=== Begin Enclosure ===
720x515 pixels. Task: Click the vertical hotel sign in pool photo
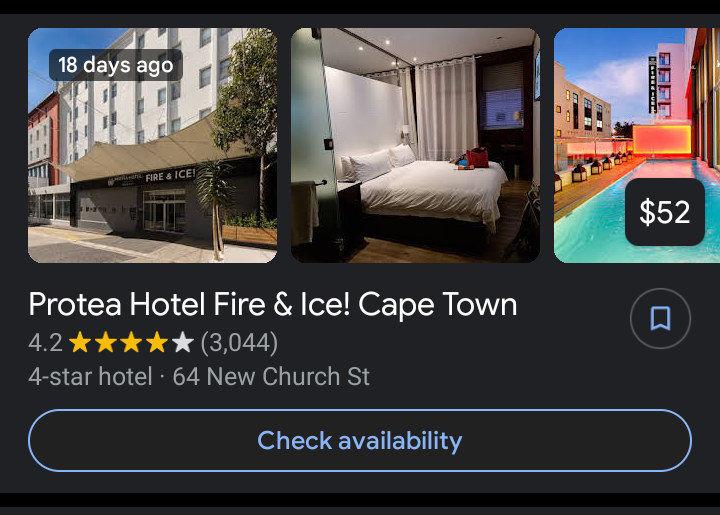[x=652, y=84]
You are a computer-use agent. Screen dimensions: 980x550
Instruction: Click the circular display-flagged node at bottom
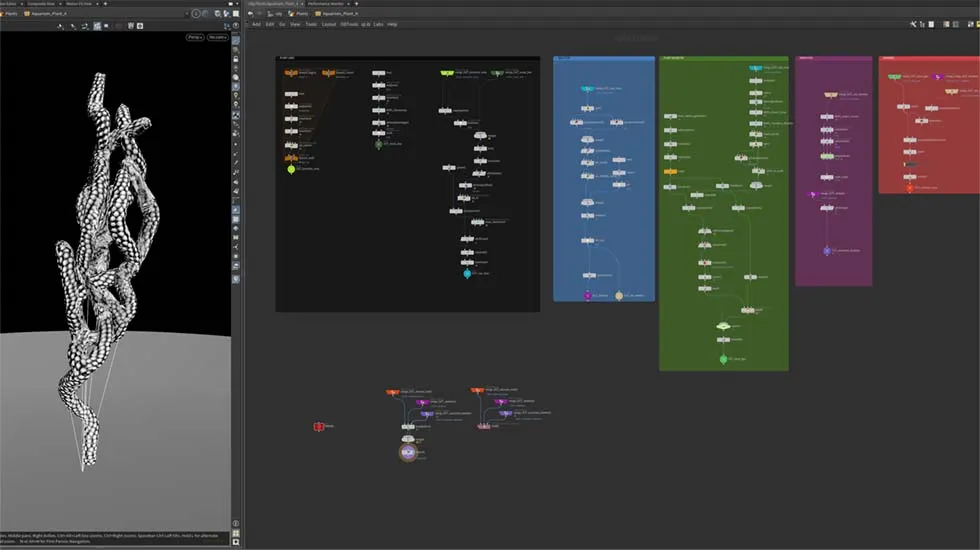point(408,453)
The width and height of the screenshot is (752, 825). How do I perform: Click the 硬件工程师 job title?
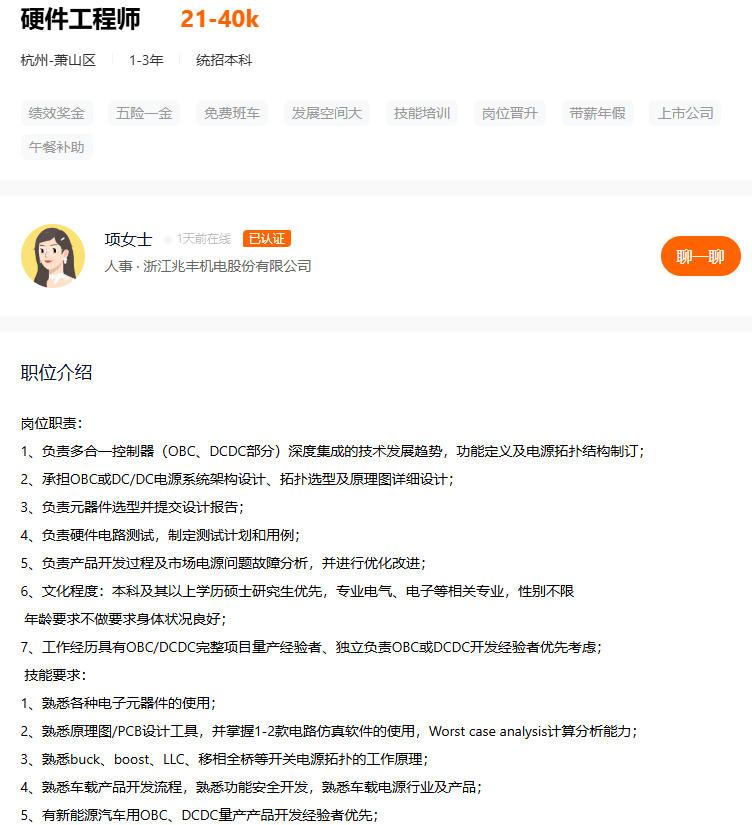81,19
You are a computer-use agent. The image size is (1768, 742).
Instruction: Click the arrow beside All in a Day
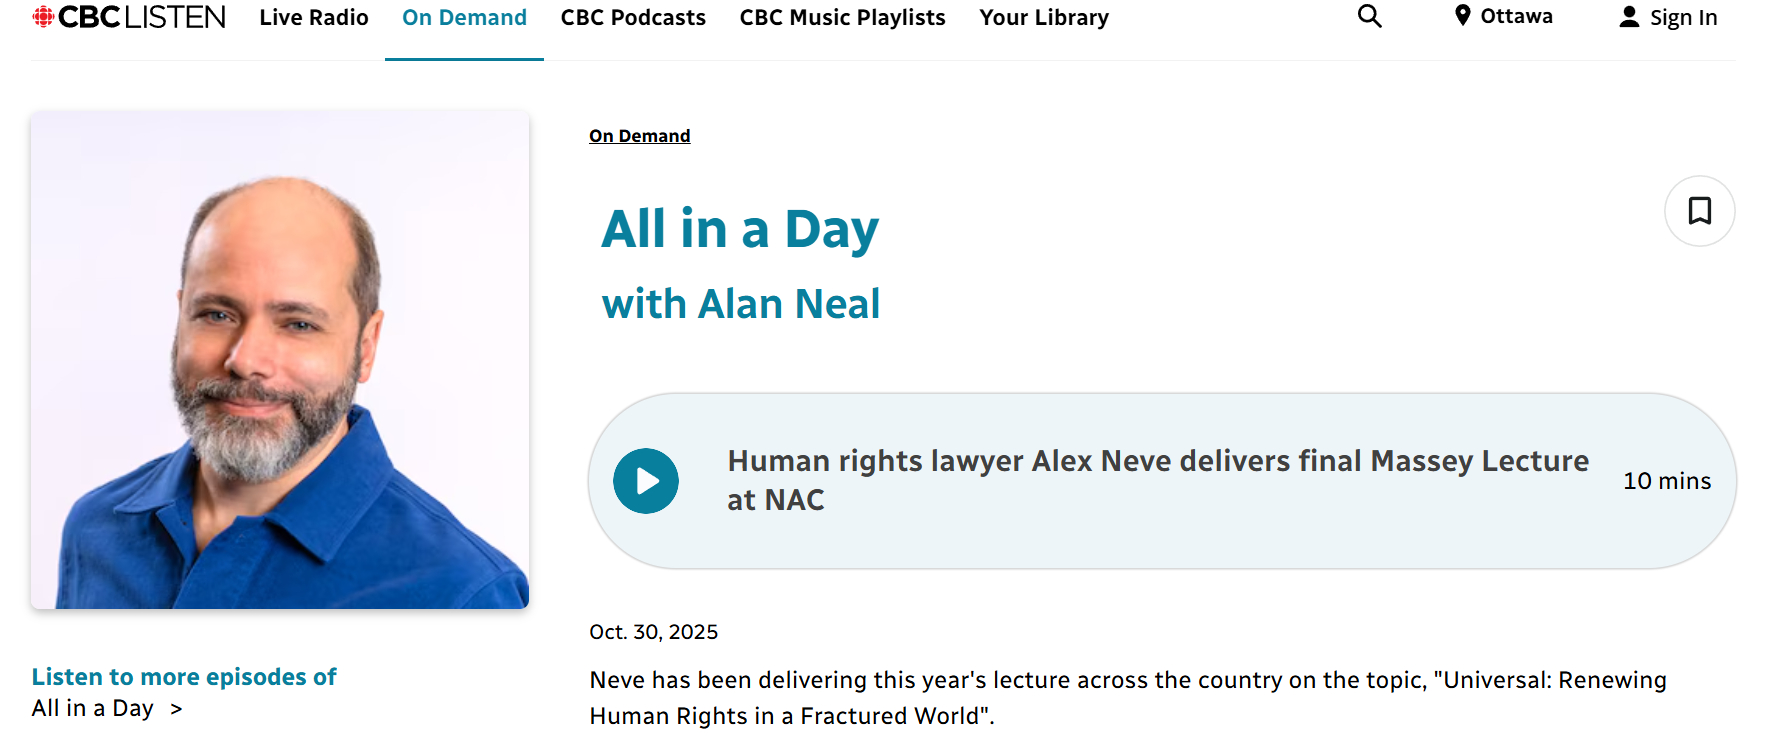(x=176, y=709)
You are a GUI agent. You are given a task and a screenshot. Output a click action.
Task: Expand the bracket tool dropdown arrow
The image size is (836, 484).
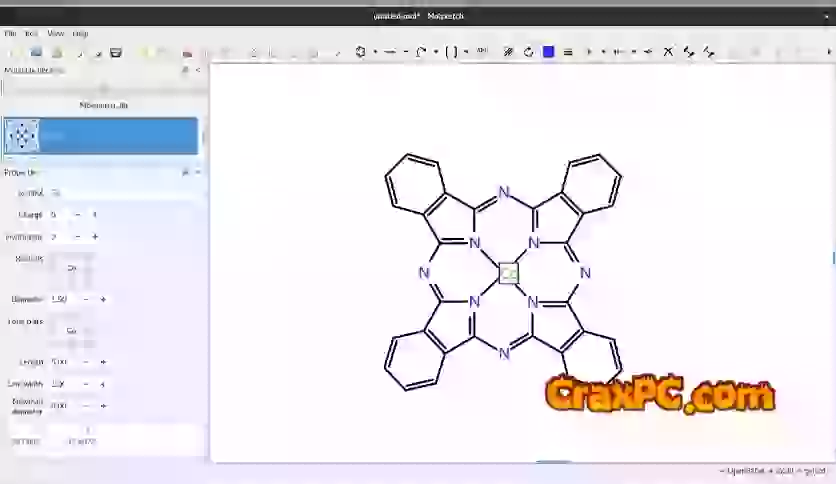tap(466, 52)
=== End Enclosure ===
**What you should do**
What lines above contain the word "computer"? Please copy each one.

**Written solution**
You are a computer-use agent. Screen dimensions: 980x550
You are a computer-use agent. The image size is (1768, 742).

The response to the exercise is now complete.